I have the language $$L = \{ 0^{2l} 1^m | l,m >= 0 \} \ where \ \Sigma= \{0,1\}$$ which I am trying to find the class of language for, e.g. not context-free, context-free, regular.

By this notion I assume $$L$$ is context-free and has some pumping length $$p$$, and I will use the pumping lemma.

$$w = 0^{2p}1^p$$ and can be split into $$w = uv^ixy^iz, i >= 0.$$

$$|w| > p$$

I know that $$vxy$$ can only be in 3 places as it is of length at most $$p$$, these scenarios are:

-all 0's

-A mix of 0's and 1's.

-All 1's.

My thinking is that scenario 1 is invalid as it must always be an even length, and pumping up may break this. Scenarios 2 I am unsure although I think it follows the same logic as the first scenario, and scenario 3 could be pumped and still be in the language.

Does this mean $$L$$ is context-free? Can I also infer if $$L$$ is regular?

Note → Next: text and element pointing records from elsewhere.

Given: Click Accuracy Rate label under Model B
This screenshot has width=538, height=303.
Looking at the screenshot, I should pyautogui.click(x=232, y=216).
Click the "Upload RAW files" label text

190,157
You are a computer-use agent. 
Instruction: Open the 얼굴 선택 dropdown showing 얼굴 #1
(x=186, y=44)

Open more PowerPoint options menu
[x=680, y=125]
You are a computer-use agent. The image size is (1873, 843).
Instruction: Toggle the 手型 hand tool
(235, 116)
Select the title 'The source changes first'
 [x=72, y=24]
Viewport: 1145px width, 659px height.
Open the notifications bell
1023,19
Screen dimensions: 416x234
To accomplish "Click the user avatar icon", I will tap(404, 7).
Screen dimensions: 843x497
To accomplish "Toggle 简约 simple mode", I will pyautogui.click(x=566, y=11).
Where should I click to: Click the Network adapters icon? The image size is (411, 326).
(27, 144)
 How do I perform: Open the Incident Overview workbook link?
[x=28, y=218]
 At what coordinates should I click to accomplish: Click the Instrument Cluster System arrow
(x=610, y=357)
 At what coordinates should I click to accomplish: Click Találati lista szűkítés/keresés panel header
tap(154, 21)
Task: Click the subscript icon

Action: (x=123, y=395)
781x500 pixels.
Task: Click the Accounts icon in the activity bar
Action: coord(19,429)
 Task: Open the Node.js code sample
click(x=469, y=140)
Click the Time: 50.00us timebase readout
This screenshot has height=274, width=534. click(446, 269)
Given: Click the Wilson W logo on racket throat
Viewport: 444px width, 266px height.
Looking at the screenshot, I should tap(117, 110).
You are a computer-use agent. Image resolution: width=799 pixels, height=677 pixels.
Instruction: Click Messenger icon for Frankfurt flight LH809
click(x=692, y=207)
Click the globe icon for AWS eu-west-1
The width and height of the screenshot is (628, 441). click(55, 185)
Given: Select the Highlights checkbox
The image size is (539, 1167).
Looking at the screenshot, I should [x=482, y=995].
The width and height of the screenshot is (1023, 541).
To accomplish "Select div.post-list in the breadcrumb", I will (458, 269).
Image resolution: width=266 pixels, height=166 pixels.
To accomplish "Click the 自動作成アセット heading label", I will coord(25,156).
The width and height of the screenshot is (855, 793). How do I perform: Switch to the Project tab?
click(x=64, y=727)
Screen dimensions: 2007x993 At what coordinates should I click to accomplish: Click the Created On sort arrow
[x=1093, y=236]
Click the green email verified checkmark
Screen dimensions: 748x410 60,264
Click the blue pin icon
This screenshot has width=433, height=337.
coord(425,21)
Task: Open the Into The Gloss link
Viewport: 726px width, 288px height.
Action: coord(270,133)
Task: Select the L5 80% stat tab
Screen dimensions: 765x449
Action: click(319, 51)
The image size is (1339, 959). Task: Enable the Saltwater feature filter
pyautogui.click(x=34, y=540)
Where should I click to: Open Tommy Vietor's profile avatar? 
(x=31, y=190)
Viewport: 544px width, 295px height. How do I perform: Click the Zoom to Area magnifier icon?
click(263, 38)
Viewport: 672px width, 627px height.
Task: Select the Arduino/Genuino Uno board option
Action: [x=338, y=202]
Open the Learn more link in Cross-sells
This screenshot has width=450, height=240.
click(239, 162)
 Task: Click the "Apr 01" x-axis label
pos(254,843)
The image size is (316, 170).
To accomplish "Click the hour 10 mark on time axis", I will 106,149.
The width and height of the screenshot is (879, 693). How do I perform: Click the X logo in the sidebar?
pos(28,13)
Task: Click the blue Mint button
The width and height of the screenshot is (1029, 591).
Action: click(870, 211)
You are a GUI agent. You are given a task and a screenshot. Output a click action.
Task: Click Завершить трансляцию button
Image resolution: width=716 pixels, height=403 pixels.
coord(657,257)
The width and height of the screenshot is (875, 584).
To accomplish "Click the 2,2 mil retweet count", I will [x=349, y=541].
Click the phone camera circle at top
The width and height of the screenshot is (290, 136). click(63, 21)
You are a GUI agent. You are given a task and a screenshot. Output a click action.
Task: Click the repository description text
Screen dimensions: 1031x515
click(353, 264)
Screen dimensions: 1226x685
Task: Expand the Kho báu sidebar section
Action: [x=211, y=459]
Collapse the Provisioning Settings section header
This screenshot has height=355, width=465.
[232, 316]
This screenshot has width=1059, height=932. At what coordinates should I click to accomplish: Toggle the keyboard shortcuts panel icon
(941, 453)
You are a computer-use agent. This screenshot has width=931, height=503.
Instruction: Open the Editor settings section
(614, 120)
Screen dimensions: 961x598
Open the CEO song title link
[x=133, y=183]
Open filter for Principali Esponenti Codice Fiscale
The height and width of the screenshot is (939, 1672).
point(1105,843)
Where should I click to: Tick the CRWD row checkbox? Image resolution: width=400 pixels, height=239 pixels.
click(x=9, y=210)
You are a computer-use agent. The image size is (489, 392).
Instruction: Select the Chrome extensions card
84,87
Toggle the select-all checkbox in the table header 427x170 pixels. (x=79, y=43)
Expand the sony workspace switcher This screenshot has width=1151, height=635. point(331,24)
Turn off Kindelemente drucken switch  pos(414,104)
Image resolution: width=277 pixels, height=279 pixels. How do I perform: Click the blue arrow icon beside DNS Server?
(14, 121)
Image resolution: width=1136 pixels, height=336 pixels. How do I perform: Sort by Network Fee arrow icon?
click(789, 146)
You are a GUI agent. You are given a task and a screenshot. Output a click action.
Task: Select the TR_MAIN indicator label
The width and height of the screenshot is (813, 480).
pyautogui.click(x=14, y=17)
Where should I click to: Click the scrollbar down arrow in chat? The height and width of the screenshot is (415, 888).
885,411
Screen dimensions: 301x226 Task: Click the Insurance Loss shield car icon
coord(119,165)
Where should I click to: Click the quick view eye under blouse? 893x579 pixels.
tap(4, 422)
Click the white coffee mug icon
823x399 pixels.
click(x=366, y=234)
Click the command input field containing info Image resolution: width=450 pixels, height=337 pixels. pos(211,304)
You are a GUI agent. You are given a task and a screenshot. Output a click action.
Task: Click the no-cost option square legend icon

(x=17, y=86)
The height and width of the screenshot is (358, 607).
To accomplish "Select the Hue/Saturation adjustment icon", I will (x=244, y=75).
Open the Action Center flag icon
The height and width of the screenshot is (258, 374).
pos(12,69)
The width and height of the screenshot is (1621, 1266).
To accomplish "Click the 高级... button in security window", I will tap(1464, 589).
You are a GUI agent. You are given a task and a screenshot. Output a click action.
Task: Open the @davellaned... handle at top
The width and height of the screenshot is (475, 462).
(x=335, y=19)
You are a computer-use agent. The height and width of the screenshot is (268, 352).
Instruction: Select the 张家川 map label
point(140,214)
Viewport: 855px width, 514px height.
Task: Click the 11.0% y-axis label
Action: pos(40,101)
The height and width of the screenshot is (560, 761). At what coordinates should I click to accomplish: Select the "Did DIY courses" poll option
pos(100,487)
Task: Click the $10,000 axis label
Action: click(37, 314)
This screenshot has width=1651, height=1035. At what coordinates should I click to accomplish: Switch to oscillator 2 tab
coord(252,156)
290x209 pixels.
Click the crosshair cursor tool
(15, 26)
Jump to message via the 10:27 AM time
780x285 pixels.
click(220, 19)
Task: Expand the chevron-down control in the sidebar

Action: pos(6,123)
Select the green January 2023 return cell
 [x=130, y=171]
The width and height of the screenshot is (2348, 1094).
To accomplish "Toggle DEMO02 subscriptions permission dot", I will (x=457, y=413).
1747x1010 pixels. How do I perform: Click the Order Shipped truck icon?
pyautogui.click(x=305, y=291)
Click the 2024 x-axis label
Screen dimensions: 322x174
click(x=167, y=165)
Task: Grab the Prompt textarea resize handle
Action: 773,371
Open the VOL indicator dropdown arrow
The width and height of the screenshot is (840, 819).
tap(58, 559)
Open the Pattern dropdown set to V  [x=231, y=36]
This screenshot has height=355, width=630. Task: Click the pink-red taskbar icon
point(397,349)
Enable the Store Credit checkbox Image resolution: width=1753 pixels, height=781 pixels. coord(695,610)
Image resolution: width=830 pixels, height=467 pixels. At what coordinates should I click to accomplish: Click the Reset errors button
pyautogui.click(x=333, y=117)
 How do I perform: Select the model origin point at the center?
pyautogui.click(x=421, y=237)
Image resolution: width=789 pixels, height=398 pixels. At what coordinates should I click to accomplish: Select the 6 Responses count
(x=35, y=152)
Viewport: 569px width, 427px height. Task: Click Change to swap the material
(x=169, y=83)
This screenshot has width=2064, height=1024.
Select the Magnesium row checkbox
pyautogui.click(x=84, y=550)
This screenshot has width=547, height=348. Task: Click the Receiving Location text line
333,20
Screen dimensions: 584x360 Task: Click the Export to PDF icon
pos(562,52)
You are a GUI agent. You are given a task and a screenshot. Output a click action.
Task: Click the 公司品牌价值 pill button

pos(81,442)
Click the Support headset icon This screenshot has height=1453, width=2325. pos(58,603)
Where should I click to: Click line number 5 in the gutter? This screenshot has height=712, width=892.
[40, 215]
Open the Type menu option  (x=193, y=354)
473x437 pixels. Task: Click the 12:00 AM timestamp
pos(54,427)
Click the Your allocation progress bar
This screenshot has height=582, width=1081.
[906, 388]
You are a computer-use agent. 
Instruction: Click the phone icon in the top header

• As a reminder: the pumping lemma for regular languages (resp. for context-free languages) can be used to prove that a language is not regular (resp. context-free). Oct 27, 2022 at 9:11

Your language is regular. A regular expression is e.g. $$(00)^\ast1^\ast$$. The numbers $$l$$ and $$m$$ are not in any relation to each other. You just have an even number of $$0$$s followed by an arbitrary number of $$1$$s.